Não, não estou me queixando aqui do ministro da economia e dos economistas em geral, analfabetos na própria língua mãe e que não podem ser chamados de míopes porque não têm visão (vale ressaltar que há economistas que não só enxergam como pensam, mas esses estão longe do poder e da mídia). Falo da turma do direito, mesmo.
Um advogado (cujo nome não foi divulgado) entrou no Superior (ó!) Tribunal de Justiça pedindo para que um aborto de um feto anecéfalo (sem cérebro) não se realize. O ministro Feliz Fishcer concedeu a liminar impedindo o aborto. Desculpa dada pelo advogado, e aceita pelo ministro, é de que o feto estaria na iminência de sofrer uma ameaça de morte, o que contraria aquele livrinho de piada que pra ralé tem poder de lei chamado Constituição, que tem como um dos pilares a defesa do direito à vida. Claro
que não é o advogado que tem que agüentar na coluna, por nove meses, o peso de um monte de carne prestes a ser jogada fora, não muito depois de ser parida.
A questão do aborto é polêmica, sem dúvida. No Brasil, nem isso: a questão sequer é abordada. Talvez isso se explique pela religião. Na Holanda, como em outros países da Europa, a religião predominante é a protestante, que não quer dizer muita coisa vide exemplo de Bush Jr , mas que tem no momento da sua fundação todo um movimento de contestação. Isso talvez ajude a
circular um pouco as idéias. O contrário do Brasil, em que predomina a igreja católica e ascende as seitas neo-pentecostais, que são pra lá de reacionárias (vale lembrar que pregam abstinência sexual e são contra camisinha e outros anti-conceptivos), não sobra muito espaço para se refletir e discutir. Se dependesse das igrejas, não sobraria espaço algum pra se pensar! Como muitos seguem à risca as diretrizes da igreja (pelo menos no aspecto pensar), resulta que a gente é obrigado a conviver com absurdos como essa liminar.

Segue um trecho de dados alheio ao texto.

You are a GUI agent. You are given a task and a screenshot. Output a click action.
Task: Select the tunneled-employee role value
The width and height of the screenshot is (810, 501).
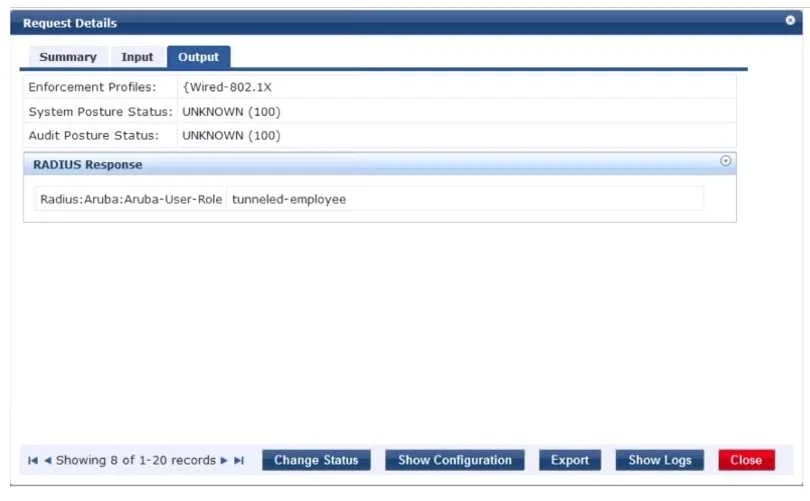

Fosse um feto sadio e normal, até dá pra entender o porquê de vozes se levantarem contra o aborto. Afinal segundo a carcomida e decrépita ética cristã trata-se de uma vida, e o aborto é um assassinato (para um debate mais aprofundado sobre aborto, e a ética cristã em geral recomendo o livro Vida Éticado filósofo australiano Peter Singer, editora Ediouro. Sobre o aborto também vale a música do Gabriel O Pensador, Pátria que me pariudo disco Quebra-Cabeça). Agora, pra que gestar durante nove meses um feto que nascerá sem cérebro e não tardará muito para morrer (se é que dá pra chamar de vida o que ela terá)? Matar um feto que não viverá é um atentado à vida? E todo o desgaste e custo e inconvenientes que terá a progenitora, isso não é um atentado à sua vida? Vai ter de parar com suas atividades rotineiras, perder nove meses da vida, por causa de um monte de carne que vai direto pro lixo? A decisão do STJ é simplesmente revoltante. Falta um mínimo de bom senso. Estudam tanto pra continuarem tapados como uma porta! E o movimento feminista do Brasil, onde está?